Diabetic retinal disease (retinopathy) is the most common cause of blindness in the western world between the ages of 20 and 65. In type 1 diabetes, after 15 to 20 years of disease, retinopathy is present in up to 90% of patients. In type 2 diabetes, retinopathy already exists in one third of the patients when diabetes is diagnosed.

Irrespective of the type of diabetes (type I or II diabetes mellitus) or the type of therapy, high blood sugar levels cause changes in the small blood vessels, which can leak or even become occluded (microangiopathy). This results in insufficient blood flow in the retina. The timing of the onset and progression of this disease can be positively influenced by adequate blood sugar control. In addition, an optimal blood pressure also plays an important role.
In the early stages of diabetic retinopathy, there are usually no symptoms or visual disturbances. Only the ophthalmologist can detect the earliest changes such as vascular dilations (microaneurysms), fatty deposits or small bleedings during an examination of the retina (funduscopy). These early changes usually only need to be observed. However, since this is a sign of a concomitant disease to diabetes, optimal blood sugar and blood pressure control by your treating internist is absolutely necessary. Suboptimal blood sugar control over a longer period of time can lead to serious complications. On the one hand, swelling can develop in the center of vision (macula) (diabetic macular edema), which in the worst case can lead to rapid deterioration in vision, distortions or problems with reading. Another very serious complication is the formation of new blood vessels (proliferative diabetic retinopathy): This arises as a result of lack of oxygen supply to the retina and can exist for a long time without symptoms such as loss of vision or pain. Since these new vessels are very brittle, bleeding into the vitreous body (vitreous hemorrhage) can easily occur. The unrestrained growth of these vessels can also cause retinal detachment, which is the most serious consequence of diabetic retinopathy and leads to blindness if left untreated.

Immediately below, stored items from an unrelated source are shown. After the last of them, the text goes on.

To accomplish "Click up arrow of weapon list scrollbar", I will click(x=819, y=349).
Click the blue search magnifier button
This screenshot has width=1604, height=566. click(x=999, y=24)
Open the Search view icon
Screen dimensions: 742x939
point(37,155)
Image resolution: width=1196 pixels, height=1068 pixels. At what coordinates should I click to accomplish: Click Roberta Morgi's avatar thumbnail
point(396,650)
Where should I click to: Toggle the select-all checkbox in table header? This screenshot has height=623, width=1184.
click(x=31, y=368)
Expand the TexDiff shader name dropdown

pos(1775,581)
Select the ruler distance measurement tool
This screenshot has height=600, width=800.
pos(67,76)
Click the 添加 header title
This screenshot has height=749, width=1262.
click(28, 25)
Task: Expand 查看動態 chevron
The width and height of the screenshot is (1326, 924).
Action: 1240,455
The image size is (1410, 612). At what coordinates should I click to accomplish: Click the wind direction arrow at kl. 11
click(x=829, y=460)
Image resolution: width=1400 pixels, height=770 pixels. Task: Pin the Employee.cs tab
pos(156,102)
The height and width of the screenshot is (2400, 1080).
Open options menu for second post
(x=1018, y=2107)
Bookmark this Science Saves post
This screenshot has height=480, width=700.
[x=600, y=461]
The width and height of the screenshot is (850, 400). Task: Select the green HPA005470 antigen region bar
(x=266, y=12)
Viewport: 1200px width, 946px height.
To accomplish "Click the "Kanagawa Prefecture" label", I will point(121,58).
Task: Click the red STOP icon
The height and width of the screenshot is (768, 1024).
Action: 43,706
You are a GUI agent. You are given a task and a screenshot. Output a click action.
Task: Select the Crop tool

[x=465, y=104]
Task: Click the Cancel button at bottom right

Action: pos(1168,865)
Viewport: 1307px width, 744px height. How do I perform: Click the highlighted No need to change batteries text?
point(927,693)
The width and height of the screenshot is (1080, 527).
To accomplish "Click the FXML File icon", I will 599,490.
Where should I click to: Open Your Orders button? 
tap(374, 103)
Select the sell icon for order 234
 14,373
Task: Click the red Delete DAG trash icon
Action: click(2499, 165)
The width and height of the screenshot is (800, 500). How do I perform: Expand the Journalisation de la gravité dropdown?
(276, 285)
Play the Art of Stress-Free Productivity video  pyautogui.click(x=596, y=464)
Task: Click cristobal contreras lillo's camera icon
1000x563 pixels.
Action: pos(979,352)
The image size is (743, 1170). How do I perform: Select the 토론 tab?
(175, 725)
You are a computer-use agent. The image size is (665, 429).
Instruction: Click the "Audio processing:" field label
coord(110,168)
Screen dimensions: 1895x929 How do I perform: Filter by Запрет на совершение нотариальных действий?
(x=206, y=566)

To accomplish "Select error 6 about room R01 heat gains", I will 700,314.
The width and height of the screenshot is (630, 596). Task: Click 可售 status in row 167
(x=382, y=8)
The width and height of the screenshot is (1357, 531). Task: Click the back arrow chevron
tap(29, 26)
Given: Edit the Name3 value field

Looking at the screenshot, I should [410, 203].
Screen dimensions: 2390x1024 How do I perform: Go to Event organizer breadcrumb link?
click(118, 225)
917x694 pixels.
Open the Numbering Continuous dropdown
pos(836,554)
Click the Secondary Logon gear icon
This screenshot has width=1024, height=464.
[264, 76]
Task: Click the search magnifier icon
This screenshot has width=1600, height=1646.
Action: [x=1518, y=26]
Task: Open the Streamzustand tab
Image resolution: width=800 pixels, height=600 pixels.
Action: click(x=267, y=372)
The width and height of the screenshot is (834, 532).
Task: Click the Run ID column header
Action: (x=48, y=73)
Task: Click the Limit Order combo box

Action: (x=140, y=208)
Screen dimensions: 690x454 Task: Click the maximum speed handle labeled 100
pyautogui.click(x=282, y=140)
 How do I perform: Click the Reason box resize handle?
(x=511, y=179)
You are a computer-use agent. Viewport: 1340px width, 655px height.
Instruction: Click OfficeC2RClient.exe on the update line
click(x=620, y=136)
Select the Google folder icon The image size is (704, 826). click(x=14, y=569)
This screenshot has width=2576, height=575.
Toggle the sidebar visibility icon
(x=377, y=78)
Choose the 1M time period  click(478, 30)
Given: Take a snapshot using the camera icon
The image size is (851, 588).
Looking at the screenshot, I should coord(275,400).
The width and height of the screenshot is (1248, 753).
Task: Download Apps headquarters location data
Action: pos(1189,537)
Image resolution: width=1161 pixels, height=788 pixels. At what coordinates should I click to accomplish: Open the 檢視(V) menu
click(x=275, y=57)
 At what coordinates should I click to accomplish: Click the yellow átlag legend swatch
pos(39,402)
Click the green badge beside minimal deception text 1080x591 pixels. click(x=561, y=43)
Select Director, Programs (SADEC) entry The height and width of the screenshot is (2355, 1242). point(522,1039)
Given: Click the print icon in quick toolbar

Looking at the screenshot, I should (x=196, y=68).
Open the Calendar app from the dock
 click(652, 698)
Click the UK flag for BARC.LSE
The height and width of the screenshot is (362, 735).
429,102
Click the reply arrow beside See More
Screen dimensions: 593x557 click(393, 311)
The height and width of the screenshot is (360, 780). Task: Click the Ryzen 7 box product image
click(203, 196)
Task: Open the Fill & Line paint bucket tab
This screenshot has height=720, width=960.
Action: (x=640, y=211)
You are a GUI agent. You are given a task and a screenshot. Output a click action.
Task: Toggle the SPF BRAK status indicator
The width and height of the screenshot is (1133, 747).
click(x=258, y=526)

In addition to a detailed medical history and visual acuity check, the examination of the fundus of the eye with a dilated pupil (funduscopy) is the basis of every examination. My recommendation for diabetic patients is an ophthalmological check-up every 6 months – even if they are symptom-free, i.e. without visual disturbances. Optical coherence tomography (OCT) can also be used to precisely depict the center of sharpest vision (macula): With this imaging method, weak laser beams scan the retina and generate high-resolution images of retinal structures. The layers of the retina are displayed with great precision on these cross-sectional images. With the help of this very precise examination, existing fluid deposits in the macula can be detected at a very early stage and possible treatment can be initiated.
Optimum blood sugar and blood pressure control is the most important therapeutic intervention to avoid complications of diabetes, since diabetic retinopathy cannot be cured at the present time. Nevertheless, an improvement or at least a stop of the disease can often be achieved through various treatment options and good control of the diabetes. Special drugs can either inhibit the swelling of the retina or the growth of blood vessels. These are applied directly into the vitreous cavity (IVOM, intravitreal surgical drug application). Timely treatment of the retina with panretinal laser photocoagulation is the therapy of choice. However, this mostly painless treatment has to be repeated in many cases. This can prevent the disease from progressing and prevent severe visual impairment in 50% of cases. If the disease progresses despite laser treatments, vitrectomy (surgical removal of the vitreous body) and retinal surgery are another way of preventing blindness.